§ **What you are asked to do**:
Every entry that follows is to be duplicated exactly.

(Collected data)

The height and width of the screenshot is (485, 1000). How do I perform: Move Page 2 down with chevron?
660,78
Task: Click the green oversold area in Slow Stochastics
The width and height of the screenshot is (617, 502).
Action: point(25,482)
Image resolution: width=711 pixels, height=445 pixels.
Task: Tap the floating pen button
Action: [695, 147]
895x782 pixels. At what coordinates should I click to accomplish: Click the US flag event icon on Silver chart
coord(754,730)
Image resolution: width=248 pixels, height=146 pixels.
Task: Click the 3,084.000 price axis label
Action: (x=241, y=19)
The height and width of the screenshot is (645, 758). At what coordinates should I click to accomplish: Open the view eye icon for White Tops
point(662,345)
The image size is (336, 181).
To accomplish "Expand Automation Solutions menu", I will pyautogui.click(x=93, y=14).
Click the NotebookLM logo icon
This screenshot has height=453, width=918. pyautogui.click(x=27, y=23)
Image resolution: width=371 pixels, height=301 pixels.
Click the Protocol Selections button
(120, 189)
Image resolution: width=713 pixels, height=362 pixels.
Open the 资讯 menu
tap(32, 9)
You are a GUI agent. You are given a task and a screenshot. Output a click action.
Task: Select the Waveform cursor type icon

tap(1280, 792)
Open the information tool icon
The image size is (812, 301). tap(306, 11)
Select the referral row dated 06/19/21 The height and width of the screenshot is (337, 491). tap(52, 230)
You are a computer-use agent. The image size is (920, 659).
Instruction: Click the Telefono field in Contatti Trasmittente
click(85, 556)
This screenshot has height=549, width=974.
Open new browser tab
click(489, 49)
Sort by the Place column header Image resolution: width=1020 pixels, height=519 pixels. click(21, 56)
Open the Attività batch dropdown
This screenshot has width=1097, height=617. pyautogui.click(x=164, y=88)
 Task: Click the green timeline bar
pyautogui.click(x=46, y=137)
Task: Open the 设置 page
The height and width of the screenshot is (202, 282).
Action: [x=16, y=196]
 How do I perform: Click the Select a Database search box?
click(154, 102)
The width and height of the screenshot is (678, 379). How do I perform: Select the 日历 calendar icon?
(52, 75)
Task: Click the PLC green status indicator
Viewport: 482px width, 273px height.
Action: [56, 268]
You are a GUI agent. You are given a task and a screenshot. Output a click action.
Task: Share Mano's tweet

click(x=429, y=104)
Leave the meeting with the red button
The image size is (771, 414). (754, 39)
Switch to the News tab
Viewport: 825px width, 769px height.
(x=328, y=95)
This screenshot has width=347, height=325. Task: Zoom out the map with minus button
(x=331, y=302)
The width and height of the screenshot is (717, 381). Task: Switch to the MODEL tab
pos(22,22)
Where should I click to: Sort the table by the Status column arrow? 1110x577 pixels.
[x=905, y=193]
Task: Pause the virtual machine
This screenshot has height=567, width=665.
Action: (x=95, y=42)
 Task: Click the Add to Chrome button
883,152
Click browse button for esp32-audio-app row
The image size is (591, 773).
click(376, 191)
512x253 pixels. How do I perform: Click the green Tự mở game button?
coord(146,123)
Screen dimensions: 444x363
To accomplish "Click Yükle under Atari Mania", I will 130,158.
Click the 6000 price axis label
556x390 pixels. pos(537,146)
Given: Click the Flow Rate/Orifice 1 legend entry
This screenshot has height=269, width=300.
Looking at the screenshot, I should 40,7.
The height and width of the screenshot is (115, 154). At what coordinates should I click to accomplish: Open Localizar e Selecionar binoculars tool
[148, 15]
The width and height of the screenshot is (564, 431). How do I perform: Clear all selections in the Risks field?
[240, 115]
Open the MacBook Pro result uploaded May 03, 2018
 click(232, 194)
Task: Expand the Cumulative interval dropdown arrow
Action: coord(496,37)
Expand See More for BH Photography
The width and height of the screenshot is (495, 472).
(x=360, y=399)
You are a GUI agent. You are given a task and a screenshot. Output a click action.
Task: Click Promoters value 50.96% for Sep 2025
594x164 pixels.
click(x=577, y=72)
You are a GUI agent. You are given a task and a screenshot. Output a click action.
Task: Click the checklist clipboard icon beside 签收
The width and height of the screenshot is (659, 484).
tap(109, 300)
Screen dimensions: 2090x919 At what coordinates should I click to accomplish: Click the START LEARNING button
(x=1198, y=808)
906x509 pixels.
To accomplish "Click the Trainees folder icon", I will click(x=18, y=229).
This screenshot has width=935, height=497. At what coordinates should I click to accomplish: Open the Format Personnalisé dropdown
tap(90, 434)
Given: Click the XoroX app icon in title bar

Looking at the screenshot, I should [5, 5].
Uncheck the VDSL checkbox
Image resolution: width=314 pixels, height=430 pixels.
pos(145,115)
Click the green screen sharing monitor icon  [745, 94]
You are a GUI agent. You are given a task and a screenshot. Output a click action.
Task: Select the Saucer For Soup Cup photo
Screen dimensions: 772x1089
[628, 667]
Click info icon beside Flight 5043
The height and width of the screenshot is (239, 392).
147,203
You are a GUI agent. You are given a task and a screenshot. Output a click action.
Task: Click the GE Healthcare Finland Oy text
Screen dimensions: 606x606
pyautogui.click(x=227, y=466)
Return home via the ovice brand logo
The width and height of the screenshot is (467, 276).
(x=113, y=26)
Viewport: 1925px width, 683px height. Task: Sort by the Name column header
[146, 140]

§ **Response below**:
The height and width of the screenshot is (485, 1000). How do I perform: Move Page 2 down with chevron?
660,78
Task: Click the green oversold area in Slow Stochastics
The width and height of the screenshot is (617, 502).
Action: point(25,482)
Image resolution: width=711 pixels, height=445 pixels.
Task: Tap the floating pen button
Action: [695, 147]
895x782 pixels. At what coordinates should I click to accomplish: Click the US flag event icon on Silver chart
coord(754,730)
Image resolution: width=248 pixels, height=146 pixels.
Task: Click the 3,084.000 price axis label
Action: (x=241, y=19)
The height and width of the screenshot is (645, 758). At what coordinates should I click to accomplish: Open the view eye icon for White Tops
point(662,345)
The image size is (336, 181).
To accomplish "Expand Automation Solutions menu", I will pyautogui.click(x=93, y=14).
Click the NotebookLM logo icon
This screenshot has height=453, width=918. pyautogui.click(x=27, y=23)
Image resolution: width=371 pixels, height=301 pixels.
Click the Protocol Selections button
(120, 189)
Image resolution: width=713 pixels, height=362 pixels.
Open the 资讯 menu
tap(32, 9)
You are a GUI agent. You are given a task and a screenshot. Output a click action.
Task: Select the Waveform cursor type icon

tap(1280, 792)
Open the information tool icon
The image size is (812, 301). tap(306, 11)
Select the referral row dated 06/19/21 The height and width of the screenshot is (337, 491). tap(52, 230)
You are a computer-use agent. The image size is (920, 659).
Instruction: Click the Telefono field in Contatti Trasmittente
click(85, 556)
This screenshot has height=549, width=974.
Open new browser tab
click(489, 49)
Sort by the Place column header Image resolution: width=1020 pixels, height=519 pixels. click(21, 56)
Open the Attività batch dropdown
This screenshot has width=1097, height=617. pyautogui.click(x=164, y=88)
 Task: Click the green timeline bar
pyautogui.click(x=46, y=137)
Task: Open the 设置 page
The height and width of the screenshot is (202, 282).
Action: [x=16, y=196]
 How do I perform: Click the Select a Database search box?
click(154, 102)
The width and height of the screenshot is (678, 379). How do I perform: Select the 日历 calendar icon?
(52, 75)
Task: Click the PLC green status indicator
Viewport: 482px width, 273px height.
Action: [56, 268]
You are a GUI agent. You are given a task and a screenshot. Output a click action.
Task: Share Mano's tweet

click(x=429, y=104)
Leave the meeting with the red button
The image size is (771, 414). (754, 39)
Switch to the News tab
Viewport: 825px width, 769px height.
(x=328, y=95)
This screenshot has width=347, height=325. Task: Zoom out the map with minus button
(x=331, y=302)
The width and height of the screenshot is (717, 381). Task: Switch to the MODEL tab
pos(22,22)
Where should I click to: Sort the table by the Status column arrow? 1110x577 pixels.
[x=905, y=193]
Task: Pause the virtual machine
This screenshot has height=567, width=665.
Action: (x=95, y=42)
 Task: Click the Add to Chrome button
883,152
Click browse button for esp32-audio-app row
The image size is (591, 773).
click(376, 191)
512x253 pixels. How do I perform: Click the green Tự mở game button?
coord(146,123)
Screen dimensions: 444x363
To accomplish "Click Yükle under Atari Mania", I will 130,158.
Click the 6000 price axis label
556x390 pixels. pos(537,146)
Given: Click the Flow Rate/Orifice 1 legend entry
This screenshot has height=269, width=300.
Looking at the screenshot, I should 40,7.
The height and width of the screenshot is (115, 154). At what coordinates should I click to accomplish: Open Localizar e Selecionar binoculars tool
[148, 15]
The width and height of the screenshot is (564, 431). How do I perform: Clear all selections in the Risks field?
[240, 115]
Open the MacBook Pro result uploaded May 03, 2018
 click(232, 194)
Task: Expand the Cumulative interval dropdown arrow
Action: coord(496,37)
Expand See More for BH Photography
The width and height of the screenshot is (495, 472).
(x=360, y=399)
You are a GUI agent. You are given a task and a screenshot. Output a click action.
Task: Click Promoters value 50.96% for Sep 2025
594x164 pixels.
click(x=577, y=72)
You are a GUI agent. You are given a task and a screenshot. Output a click action.
Task: Click the checklist clipboard icon beside 签收
The width and height of the screenshot is (659, 484).
tap(109, 300)
Screen dimensions: 2090x919 At what coordinates should I click to accomplish: Click the START LEARNING button
(x=1198, y=808)
906x509 pixels.
To accomplish "Click the Trainees folder icon", I will click(x=18, y=229).
This screenshot has width=935, height=497. At what coordinates should I click to accomplish: Open the Format Personnalisé dropdown
tap(90, 434)
Given: Click the XoroX app icon in title bar

Looking at the screenshot, I should [5, 5].
Uncheck the VDSL checkbox
Image resolution: width=314 pixels, height=430 pixels.
pos(145,115)
Click the green screen sharing monitor icon  [745, 94]
You are a GUI agent. You are given a task and a screenshot. Output a click action.
Task: Select the Saucer For Soup Cup photo
Screen dimensions: 772x1089
[628, 667]
Click info icon beside Flight 5043
The height and width of the screenshot is (239, 392).
147,203
You are a GUI agent. You are given a task and a screenshot. Output a click action.
Task: Click the GE Healthcare Finland Oy text
Screen dimensions: 606x606
pyautogui.click(x=227, y=466)
Return home via the ovice brand logo
The width and height of the screenshot is (467, 276).
(x=113, y=26)
Viewport: 1925px width, 683px height. Task: Sort by the Name column header
[146, 140]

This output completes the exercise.